A Snowflake on Snowflakes

Amanda Evans

Issue 39 * Fall 2017

"Snowflakes, snowflakes, floating through the light.
The special thing about them: No two are alike."

Preschoolers understand the paradox
with their cotton balls, glue, tiny scissors and white paper:
each snowflake unique but stronger together.

I am a precious snowflake,
but the snow fort we built in the yard lasted for weeks.
I am a precious snowflake,
but snowflakes can also be an avalanche,
or snowball attack, or snowmen (abominable or otherwise),
but also snow cones in all the colors of summer.

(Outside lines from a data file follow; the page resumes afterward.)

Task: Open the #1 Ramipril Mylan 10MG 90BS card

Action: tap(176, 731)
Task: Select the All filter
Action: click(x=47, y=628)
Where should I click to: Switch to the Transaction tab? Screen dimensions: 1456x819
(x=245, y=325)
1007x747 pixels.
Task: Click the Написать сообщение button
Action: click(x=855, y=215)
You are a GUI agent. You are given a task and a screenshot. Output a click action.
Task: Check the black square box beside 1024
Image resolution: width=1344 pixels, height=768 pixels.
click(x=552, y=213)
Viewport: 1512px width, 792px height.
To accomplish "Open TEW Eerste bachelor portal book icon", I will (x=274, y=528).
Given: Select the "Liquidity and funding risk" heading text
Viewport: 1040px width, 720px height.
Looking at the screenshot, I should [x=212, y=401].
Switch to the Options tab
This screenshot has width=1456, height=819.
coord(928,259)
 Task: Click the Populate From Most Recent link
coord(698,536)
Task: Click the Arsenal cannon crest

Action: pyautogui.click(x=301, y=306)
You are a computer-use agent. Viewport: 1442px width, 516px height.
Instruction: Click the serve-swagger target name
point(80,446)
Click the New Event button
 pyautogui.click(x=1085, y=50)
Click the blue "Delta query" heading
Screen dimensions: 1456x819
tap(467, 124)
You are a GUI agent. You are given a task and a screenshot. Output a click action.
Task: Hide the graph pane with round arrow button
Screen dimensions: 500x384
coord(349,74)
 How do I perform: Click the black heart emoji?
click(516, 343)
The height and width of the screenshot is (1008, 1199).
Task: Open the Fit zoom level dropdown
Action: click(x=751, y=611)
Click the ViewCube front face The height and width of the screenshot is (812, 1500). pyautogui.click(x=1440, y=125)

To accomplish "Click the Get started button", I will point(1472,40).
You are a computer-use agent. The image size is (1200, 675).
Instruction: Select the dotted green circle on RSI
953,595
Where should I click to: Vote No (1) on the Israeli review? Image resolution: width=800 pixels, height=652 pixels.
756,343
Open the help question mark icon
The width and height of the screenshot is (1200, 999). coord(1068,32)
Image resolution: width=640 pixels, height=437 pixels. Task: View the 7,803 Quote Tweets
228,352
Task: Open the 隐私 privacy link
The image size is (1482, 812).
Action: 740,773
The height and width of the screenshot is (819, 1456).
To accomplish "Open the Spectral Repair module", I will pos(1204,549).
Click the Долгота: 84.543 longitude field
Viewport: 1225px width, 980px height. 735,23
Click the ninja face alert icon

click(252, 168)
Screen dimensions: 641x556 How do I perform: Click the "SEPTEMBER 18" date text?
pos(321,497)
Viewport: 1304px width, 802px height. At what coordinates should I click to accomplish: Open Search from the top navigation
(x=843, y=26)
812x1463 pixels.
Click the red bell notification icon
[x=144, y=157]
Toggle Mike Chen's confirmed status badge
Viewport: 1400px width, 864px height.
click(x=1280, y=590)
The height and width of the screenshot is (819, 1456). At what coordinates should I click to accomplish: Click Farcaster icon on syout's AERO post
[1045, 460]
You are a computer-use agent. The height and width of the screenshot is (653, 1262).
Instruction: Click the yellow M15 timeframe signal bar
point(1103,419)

"You are not special. You're not a beautiful & unique snowflake. You're the same decaying organic matter as everything else. We're all part of the same compost heap. We're all singing, all dancing crap of the world," says Tyler Durden in Fight Club. In A Clockwork Orange, little Alex rips up "The Miracle of the Snowflake" & pieces float down in the dirty street.
Are these our heroes now?

We all know that there are many words for snow:
a word for the wet snow used to ice the runners of a sleigh,
and one for the crystalline powder that looks like salt.

The snowflake is the salt of the earth.
Take it with a grain.
Call me a snowflake, or a cornbread cornflake.
But I am different than you & we are still
    stronger together.
You too are different & it's okay.
             We should teach our children these things.